** start of PASSAGE SHOWN **

# Case 215 Magnum Stalls



## D_LO (Jun 7, 2011)

Hi everyone,
For the last year and half I've had issues with my case 215 stalling at seemingly random times. 

I use the tractor mostly for spraying, and since last spring I've the had tractor die when travelling at speed, which can be anywhere from 5 to 25 miles and hour, and skid to a stop, which is bad for the tractor, and bad for my head. Often, the tractor will refuse to start for anywhere between 2 hours, and a whole day. 

I've replaced an l-shaped modulator located under the seat twice on the advice of my local dealer. The tractor still stalls for no apparent reason, but generally starts again after a few minutes. I've taken it to the shop 3 times now, and no one seems to be able to fix the problem. I'm quite certain this is an electrical problem, as some combination of engaging/disengaging the 4-way flashers etc. seems to produce/fix the problem. The gps system is running to the battery, not in-dash, so that shouldn't be the source.

** end of PASSAGE SHOWN **
** start of LISTED RECORDS **

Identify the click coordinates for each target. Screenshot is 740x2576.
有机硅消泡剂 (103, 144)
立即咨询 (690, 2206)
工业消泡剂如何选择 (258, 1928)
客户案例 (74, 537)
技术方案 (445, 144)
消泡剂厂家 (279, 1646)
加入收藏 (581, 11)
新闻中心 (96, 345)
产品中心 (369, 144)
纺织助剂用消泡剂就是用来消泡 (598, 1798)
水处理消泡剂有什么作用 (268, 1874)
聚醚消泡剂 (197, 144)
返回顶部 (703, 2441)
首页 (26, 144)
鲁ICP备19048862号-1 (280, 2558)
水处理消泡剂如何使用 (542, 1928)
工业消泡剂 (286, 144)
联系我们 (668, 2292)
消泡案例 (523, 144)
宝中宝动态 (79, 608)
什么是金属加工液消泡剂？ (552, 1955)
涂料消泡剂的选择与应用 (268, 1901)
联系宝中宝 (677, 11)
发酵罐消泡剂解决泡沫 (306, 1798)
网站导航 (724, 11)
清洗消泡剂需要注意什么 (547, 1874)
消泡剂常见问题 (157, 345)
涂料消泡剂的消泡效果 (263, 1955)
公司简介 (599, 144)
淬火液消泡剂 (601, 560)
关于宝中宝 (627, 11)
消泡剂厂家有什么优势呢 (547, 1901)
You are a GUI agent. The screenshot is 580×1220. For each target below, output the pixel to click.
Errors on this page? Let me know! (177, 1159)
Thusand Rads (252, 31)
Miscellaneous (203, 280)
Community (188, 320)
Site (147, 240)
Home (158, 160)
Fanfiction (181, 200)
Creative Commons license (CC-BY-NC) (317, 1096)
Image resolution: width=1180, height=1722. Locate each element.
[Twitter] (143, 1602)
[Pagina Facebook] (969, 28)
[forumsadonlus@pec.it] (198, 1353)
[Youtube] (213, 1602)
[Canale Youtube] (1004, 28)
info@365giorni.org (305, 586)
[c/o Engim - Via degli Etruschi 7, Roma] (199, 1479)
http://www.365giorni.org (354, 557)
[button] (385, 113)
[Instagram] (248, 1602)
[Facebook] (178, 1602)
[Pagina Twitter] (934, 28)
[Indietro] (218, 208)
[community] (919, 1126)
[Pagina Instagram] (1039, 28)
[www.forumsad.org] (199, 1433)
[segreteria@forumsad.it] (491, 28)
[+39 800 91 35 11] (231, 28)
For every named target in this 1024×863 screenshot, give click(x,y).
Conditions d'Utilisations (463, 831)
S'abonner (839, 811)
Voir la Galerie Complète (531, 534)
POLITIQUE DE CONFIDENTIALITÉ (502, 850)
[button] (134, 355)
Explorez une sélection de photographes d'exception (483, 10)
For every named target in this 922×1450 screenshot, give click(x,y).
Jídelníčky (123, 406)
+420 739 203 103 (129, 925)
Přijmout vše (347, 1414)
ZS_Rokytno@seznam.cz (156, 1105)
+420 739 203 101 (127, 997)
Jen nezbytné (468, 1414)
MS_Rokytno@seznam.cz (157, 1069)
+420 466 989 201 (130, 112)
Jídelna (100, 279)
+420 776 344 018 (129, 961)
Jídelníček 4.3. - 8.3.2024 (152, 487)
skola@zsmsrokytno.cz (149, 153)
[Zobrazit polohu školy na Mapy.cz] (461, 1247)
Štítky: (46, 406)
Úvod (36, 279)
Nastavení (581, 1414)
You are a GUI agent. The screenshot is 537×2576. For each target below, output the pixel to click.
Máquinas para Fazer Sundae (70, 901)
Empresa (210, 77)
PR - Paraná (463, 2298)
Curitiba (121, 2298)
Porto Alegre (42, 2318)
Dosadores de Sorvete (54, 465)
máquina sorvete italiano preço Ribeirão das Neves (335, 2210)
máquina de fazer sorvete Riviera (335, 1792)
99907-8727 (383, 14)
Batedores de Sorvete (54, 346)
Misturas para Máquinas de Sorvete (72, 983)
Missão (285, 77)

** end of LISTED RECORDS **

PROBLEMS AND TASKS:
1 > Using the Case 215 Magnum stalls thread, answer the following:
(a) At what range of speeds has the tractor died while traveling?
(b) How many times has the modulator been replaced, and where is it located?
(c) How many times has the tractor been taken to the shop?
2 > Retype the passage of the Case 215 Magnum stalls thread starting with "I've replaced an" and going on through "be the source.".

ANSWERS TO THE PROBLEMS:
1 >
(a) Anywhere from 5 to 25 miles an hour.
(b) Twice; it is located under the seat.
(c) 3 times.

2 >
I've replaced an l-shaped modulator located under the seat twice on the advice of my local dealer. The tractor still stalls for no apparent reason, but generally starts again after a few minutes. I've taken it to the shop 3 times now, and no one seems to be able to fix the problem. I'm quite certain this is an electrical problem, as some combination of engaging/disengaging the 4-way flashers etc. seems to produce/fix the problem. The gps system is running to the battery, not in-dash, so that shouldn't be the source.